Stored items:

BEGIN

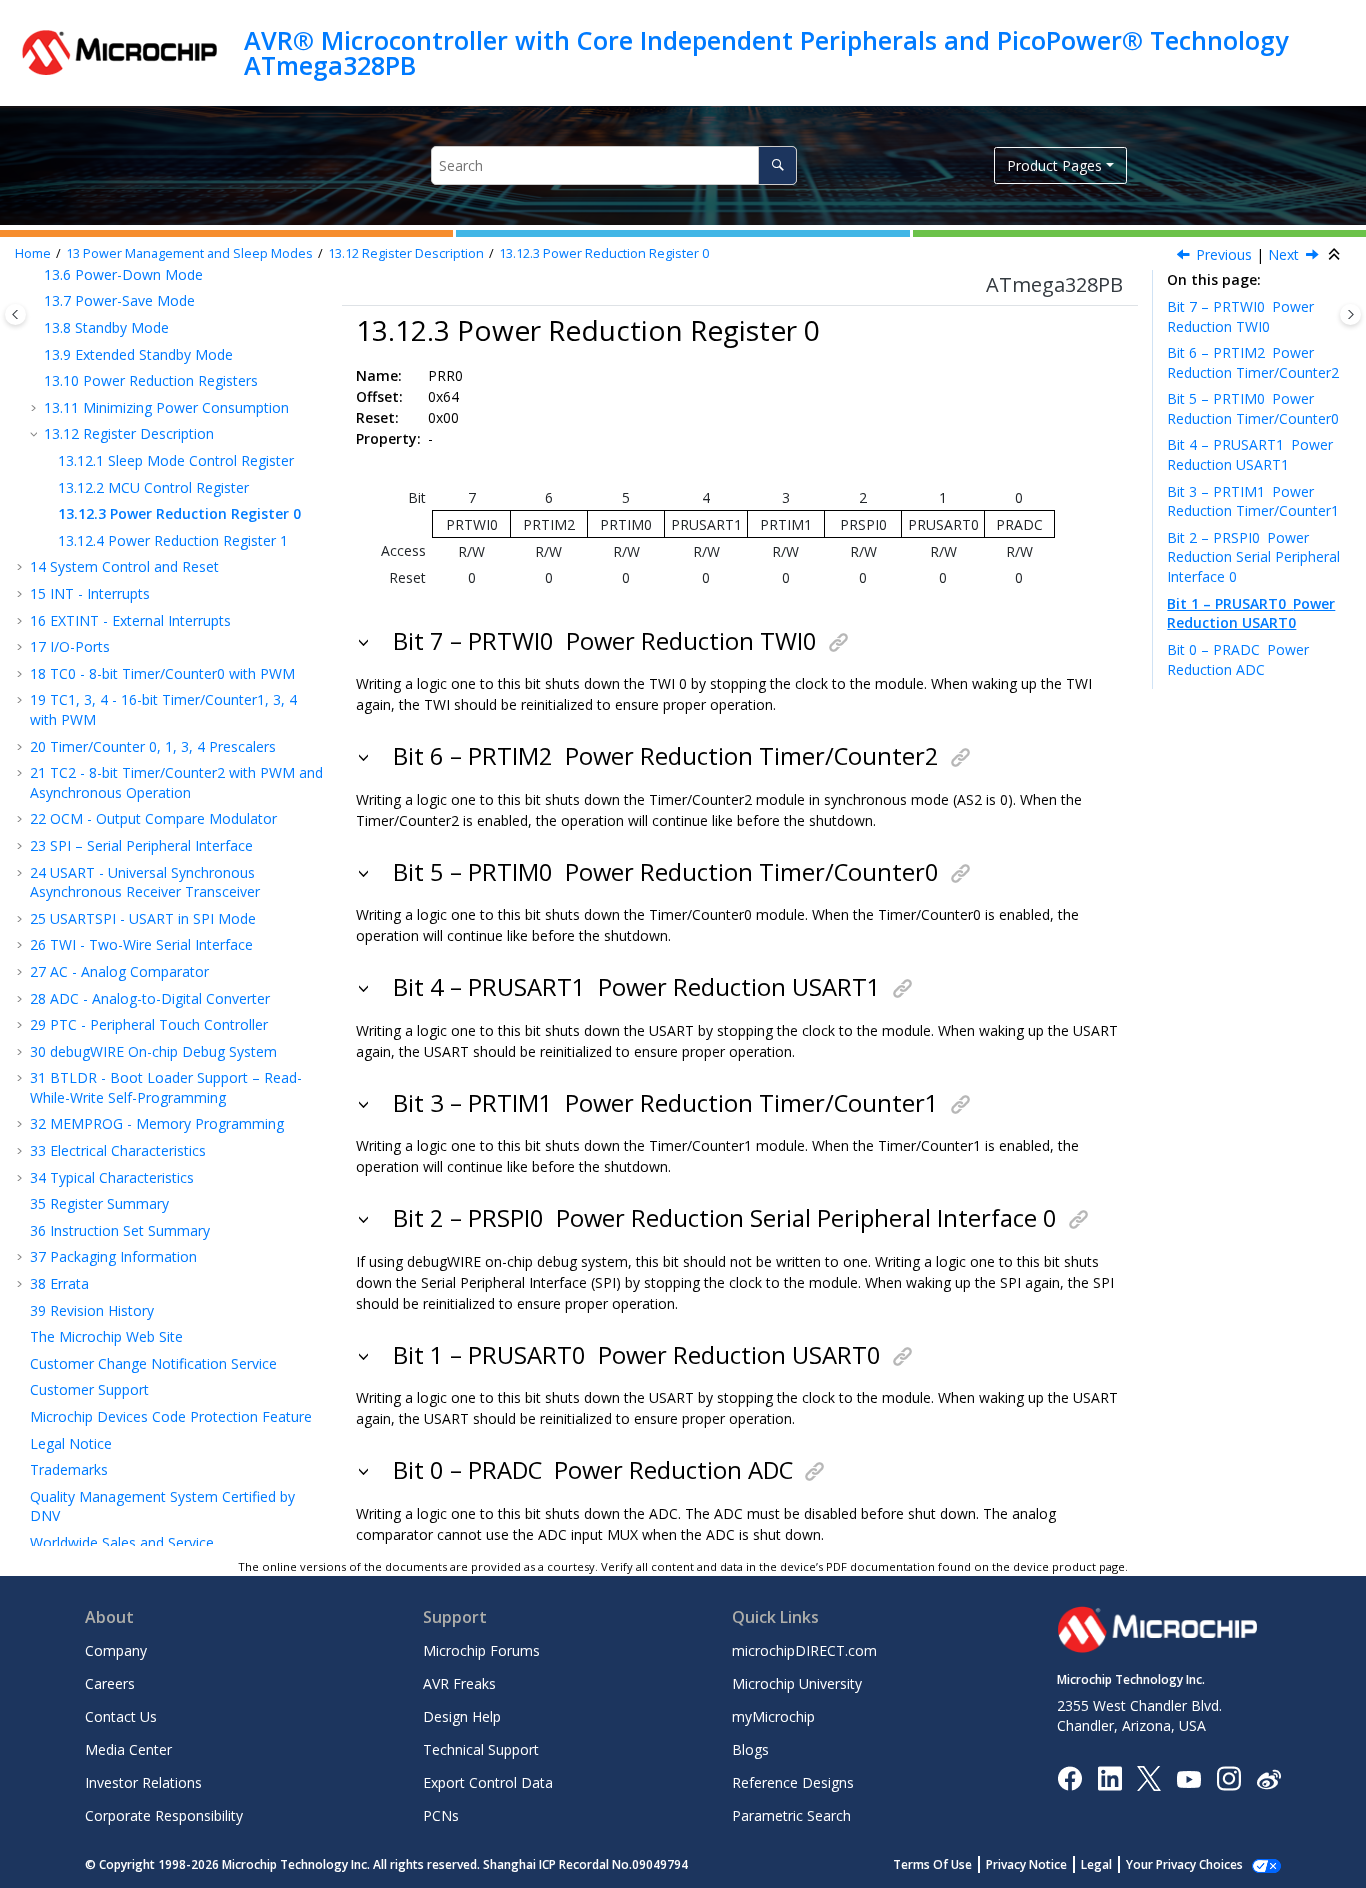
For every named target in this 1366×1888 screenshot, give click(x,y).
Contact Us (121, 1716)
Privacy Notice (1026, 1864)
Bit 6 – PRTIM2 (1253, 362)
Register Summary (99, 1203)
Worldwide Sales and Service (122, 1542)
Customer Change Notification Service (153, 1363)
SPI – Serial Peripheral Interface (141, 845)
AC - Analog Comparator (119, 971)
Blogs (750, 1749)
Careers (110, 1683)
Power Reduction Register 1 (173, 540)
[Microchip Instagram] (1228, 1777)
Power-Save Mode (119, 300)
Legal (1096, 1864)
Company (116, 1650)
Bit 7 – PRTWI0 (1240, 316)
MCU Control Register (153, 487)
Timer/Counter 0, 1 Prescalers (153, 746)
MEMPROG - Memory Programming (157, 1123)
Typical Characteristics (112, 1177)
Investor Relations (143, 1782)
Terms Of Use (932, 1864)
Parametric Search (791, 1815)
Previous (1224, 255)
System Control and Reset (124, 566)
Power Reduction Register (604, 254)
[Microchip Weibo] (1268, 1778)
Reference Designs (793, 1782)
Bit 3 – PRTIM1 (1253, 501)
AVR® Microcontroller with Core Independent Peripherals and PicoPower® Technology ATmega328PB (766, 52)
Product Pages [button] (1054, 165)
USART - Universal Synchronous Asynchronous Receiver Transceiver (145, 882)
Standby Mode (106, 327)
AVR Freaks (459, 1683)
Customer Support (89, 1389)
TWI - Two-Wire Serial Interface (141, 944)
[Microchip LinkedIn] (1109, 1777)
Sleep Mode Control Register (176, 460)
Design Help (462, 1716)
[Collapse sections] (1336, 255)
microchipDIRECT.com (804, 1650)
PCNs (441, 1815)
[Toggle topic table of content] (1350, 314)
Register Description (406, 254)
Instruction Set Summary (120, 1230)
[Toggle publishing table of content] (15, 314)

END

Every line above from the line with "Reference Designs (793, 1782)" to the line with "Customer Support (89, 1389)", both included, must be reproduced exactly, and no other line may appear.

Reference Designs (793, 1782)
Bit 3 – PRTIM1 (1253, 501)
AVR® Microcontroller with Core Independent Peripherals and PicoPower® Technology ATmega328PB (766, 52)
Product Pages [button] (1054, 165)
USART - Universal Synchronous Asynchronous Receiver Transceiver (145, 882)
Standby Mode (106, 327)
AVR Freaks (459, 1683)
Customer Support (89, 1389)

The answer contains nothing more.